GIVEN REQUEST | Rewrite the lines from the one with "Task: Click the http.url attribute key" up to and including the one with "click(230, 29)". Keep every line, but multiply each coordinate in the answers by 0.75 and round to whole numbers, with halves rounding up.

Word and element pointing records
-----

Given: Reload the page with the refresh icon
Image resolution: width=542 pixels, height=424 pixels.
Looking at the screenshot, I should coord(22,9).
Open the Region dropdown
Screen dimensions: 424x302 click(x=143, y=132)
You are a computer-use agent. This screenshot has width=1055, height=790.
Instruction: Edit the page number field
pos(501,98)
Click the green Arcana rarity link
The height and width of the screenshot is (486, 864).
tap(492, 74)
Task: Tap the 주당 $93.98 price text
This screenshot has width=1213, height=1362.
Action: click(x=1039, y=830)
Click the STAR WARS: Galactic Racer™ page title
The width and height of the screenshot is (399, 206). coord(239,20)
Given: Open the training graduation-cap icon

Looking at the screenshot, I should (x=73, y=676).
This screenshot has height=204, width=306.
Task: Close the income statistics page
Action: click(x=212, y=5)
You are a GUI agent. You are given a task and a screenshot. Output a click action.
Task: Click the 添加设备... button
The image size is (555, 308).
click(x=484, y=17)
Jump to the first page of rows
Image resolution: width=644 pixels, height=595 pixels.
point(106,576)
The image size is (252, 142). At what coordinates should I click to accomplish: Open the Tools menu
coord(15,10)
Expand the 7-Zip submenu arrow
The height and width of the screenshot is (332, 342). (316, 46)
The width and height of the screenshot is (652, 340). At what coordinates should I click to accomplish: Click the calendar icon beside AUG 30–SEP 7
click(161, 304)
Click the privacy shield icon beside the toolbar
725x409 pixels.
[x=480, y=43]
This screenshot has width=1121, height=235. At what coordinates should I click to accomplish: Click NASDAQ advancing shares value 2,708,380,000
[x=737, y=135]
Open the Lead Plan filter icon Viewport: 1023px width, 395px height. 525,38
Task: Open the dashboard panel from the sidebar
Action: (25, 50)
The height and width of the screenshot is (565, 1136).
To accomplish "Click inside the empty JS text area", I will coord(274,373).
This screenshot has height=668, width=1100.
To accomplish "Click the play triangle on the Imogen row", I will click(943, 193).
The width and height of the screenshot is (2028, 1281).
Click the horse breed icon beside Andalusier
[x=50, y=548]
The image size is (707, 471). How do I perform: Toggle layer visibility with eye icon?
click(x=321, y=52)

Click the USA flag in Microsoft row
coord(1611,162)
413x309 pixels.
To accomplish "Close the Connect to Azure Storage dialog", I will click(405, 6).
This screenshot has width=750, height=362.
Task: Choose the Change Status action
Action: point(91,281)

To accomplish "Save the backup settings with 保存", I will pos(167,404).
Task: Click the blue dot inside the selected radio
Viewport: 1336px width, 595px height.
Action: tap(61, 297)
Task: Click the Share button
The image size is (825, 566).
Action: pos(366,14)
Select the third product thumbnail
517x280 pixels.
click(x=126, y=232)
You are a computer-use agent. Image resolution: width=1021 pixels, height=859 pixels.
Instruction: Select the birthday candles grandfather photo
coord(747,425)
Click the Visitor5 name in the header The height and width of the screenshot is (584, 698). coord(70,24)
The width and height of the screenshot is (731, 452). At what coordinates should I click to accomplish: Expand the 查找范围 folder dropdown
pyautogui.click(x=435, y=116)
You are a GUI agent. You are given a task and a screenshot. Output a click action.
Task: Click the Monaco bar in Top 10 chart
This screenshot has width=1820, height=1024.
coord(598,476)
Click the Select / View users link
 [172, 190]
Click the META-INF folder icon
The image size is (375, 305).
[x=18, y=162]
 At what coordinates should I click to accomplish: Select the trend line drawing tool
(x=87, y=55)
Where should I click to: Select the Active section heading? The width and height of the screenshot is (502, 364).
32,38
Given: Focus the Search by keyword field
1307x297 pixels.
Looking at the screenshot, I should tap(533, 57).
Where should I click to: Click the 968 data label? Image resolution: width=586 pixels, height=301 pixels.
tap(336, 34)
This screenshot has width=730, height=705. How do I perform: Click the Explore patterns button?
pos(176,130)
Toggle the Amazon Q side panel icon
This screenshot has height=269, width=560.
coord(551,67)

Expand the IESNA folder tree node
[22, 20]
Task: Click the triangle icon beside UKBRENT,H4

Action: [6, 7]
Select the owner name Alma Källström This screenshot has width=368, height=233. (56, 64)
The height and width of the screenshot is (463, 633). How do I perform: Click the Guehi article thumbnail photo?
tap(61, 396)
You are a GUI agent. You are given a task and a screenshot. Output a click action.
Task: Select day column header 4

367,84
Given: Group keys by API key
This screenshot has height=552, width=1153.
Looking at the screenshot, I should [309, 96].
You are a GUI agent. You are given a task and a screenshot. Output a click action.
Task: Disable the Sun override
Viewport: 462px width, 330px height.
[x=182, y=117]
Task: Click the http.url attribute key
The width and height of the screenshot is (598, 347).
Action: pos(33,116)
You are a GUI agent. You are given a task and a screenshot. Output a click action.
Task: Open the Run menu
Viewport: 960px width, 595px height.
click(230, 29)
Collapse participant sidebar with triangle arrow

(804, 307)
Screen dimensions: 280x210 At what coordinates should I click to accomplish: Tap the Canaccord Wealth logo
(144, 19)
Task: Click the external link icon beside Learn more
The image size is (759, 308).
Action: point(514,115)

-----

RESPONSE TO THE EXERCISE |
Task: Click the http.url attribute key
The width and height of the screenshot is (598, 347).
Action: pos(25,87)
You are a GUI agent. You are given a task and a screenshot. Output a click action.
Task: Open the Run menu
Viewport: 960px width, 595px height.
click(173, 22)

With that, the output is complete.